Range to output from the entries below: the line containing "Task: Click the page number 253 field" through the line containing "The width and height of the screenshot is (690, 445).". Set it down exactly, ends included, nothing else.

┌──

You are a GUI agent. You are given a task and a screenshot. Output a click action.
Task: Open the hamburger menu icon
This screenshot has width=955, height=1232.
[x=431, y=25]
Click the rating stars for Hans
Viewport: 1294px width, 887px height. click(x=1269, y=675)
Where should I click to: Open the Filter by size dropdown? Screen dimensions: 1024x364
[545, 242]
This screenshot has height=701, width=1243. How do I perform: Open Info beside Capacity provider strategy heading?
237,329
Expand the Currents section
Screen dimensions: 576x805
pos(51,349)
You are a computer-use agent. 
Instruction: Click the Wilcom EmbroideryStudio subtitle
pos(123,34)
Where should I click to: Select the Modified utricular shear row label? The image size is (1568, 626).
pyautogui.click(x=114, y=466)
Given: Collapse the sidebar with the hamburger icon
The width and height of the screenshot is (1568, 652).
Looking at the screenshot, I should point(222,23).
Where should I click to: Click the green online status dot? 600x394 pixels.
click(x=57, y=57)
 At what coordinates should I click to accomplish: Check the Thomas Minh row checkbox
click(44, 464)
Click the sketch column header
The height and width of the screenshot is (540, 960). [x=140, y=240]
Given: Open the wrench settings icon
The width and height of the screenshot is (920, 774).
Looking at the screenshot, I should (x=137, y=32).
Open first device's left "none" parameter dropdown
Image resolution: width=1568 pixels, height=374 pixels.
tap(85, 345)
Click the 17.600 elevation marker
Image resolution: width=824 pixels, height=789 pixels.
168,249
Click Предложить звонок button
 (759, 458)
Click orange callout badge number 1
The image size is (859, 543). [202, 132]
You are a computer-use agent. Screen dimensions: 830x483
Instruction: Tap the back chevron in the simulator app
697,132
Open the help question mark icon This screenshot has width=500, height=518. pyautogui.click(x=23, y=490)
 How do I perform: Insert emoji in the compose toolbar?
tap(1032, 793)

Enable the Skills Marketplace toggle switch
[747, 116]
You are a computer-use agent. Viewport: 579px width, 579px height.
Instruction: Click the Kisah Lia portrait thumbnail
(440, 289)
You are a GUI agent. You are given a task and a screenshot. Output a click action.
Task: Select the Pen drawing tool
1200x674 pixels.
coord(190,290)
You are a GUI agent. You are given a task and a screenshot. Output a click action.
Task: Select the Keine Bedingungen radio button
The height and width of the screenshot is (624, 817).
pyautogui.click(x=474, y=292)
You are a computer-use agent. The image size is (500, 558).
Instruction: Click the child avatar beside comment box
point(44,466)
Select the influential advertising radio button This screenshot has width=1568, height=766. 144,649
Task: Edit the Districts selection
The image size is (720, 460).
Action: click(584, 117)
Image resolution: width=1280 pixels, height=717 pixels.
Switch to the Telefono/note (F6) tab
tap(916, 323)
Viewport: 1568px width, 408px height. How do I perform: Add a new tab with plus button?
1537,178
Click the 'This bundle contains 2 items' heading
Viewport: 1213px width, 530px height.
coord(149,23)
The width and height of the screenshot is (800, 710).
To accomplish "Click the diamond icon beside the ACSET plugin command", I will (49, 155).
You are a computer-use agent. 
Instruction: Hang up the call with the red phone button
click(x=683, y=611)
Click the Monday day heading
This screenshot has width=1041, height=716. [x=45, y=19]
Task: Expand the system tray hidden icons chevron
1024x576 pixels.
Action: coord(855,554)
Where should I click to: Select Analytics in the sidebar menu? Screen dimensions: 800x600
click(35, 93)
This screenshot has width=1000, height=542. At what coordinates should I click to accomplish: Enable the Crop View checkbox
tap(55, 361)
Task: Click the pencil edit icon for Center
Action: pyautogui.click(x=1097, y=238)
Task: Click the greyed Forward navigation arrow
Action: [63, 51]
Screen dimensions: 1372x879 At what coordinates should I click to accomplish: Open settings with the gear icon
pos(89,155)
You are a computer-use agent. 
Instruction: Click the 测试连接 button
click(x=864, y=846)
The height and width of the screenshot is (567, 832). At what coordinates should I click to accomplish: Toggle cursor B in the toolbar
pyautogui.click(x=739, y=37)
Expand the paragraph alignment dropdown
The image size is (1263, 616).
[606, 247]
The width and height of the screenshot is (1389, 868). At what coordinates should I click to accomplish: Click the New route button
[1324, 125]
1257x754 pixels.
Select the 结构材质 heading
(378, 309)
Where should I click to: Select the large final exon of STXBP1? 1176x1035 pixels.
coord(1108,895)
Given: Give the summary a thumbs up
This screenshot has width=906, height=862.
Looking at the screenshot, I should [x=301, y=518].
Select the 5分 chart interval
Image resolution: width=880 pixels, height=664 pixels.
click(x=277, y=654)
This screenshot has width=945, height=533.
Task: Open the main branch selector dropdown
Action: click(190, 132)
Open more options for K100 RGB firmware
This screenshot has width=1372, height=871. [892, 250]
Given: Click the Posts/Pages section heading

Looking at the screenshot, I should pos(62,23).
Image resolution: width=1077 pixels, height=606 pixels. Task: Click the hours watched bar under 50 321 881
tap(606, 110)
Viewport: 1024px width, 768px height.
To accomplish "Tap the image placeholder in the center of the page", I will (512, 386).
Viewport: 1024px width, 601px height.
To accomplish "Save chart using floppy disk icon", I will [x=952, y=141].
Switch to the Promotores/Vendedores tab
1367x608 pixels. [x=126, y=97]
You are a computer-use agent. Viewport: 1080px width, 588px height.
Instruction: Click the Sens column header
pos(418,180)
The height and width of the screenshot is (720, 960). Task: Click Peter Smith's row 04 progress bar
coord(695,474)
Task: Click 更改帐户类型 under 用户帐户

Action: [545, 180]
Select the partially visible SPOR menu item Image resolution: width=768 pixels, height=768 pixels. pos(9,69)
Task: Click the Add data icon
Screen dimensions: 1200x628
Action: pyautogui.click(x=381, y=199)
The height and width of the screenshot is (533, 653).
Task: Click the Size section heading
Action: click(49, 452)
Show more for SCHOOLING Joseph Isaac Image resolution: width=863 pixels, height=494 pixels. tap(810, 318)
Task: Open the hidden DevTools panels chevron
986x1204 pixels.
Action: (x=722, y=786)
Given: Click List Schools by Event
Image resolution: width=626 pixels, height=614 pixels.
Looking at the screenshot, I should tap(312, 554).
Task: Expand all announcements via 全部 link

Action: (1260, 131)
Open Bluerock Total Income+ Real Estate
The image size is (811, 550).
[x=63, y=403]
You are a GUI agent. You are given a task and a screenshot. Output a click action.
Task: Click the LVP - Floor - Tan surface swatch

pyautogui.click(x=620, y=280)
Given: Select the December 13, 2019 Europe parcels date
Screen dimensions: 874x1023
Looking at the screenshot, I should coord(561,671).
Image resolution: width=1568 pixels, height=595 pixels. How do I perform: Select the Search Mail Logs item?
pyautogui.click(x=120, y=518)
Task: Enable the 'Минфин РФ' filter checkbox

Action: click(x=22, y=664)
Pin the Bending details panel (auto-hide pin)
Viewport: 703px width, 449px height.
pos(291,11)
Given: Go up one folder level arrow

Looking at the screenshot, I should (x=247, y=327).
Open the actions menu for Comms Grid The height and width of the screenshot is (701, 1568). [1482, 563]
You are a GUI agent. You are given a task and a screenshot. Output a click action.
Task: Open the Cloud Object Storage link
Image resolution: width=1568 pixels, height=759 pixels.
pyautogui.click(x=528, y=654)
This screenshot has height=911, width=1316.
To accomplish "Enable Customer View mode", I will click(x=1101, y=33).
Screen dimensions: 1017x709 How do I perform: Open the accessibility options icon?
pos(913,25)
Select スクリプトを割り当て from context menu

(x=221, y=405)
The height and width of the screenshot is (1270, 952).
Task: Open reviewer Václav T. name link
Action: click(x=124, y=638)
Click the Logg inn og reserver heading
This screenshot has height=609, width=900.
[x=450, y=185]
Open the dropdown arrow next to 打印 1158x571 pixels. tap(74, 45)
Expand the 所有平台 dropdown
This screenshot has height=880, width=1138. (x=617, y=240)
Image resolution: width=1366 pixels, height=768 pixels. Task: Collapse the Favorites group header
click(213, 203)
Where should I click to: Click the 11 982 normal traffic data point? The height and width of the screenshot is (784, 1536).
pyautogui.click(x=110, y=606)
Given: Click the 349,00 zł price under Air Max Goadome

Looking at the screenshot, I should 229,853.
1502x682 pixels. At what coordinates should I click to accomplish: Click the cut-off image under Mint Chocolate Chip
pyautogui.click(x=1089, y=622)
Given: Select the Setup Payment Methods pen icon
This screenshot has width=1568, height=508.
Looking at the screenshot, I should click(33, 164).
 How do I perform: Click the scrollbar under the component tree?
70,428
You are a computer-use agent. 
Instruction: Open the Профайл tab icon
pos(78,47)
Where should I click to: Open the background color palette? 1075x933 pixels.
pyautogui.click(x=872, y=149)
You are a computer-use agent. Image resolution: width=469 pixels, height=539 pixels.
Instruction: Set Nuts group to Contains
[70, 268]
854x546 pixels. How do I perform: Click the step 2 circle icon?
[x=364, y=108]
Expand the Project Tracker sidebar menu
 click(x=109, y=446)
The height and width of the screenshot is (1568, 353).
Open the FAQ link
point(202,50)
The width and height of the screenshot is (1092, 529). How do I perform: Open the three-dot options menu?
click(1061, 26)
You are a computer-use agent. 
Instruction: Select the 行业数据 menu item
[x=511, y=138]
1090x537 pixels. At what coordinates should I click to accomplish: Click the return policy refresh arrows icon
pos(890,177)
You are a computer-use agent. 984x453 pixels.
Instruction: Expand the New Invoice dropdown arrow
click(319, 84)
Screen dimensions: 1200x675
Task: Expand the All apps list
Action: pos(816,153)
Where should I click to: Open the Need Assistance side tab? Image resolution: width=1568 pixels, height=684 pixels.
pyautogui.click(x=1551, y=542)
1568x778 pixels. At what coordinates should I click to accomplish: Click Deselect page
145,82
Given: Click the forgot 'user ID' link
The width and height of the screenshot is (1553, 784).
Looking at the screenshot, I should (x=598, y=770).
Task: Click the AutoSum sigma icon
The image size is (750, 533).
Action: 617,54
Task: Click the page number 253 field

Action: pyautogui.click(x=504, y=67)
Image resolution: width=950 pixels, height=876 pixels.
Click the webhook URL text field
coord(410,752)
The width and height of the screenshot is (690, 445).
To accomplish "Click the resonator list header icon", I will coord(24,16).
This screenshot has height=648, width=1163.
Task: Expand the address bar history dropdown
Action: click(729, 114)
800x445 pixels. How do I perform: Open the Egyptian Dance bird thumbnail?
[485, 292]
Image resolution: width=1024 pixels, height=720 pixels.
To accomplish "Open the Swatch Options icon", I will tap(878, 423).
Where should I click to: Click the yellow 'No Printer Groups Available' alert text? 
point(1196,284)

└──

_EXERCISE RESULT_
Task: Click the page number 253 field

Action: pyautogui.click(x=504, y=67)
Image resolution: width=950 pixels, height=876 pixels.
Click the webhook URL text field
coord(410,752)
The width and height of the screenshot is (690, 445).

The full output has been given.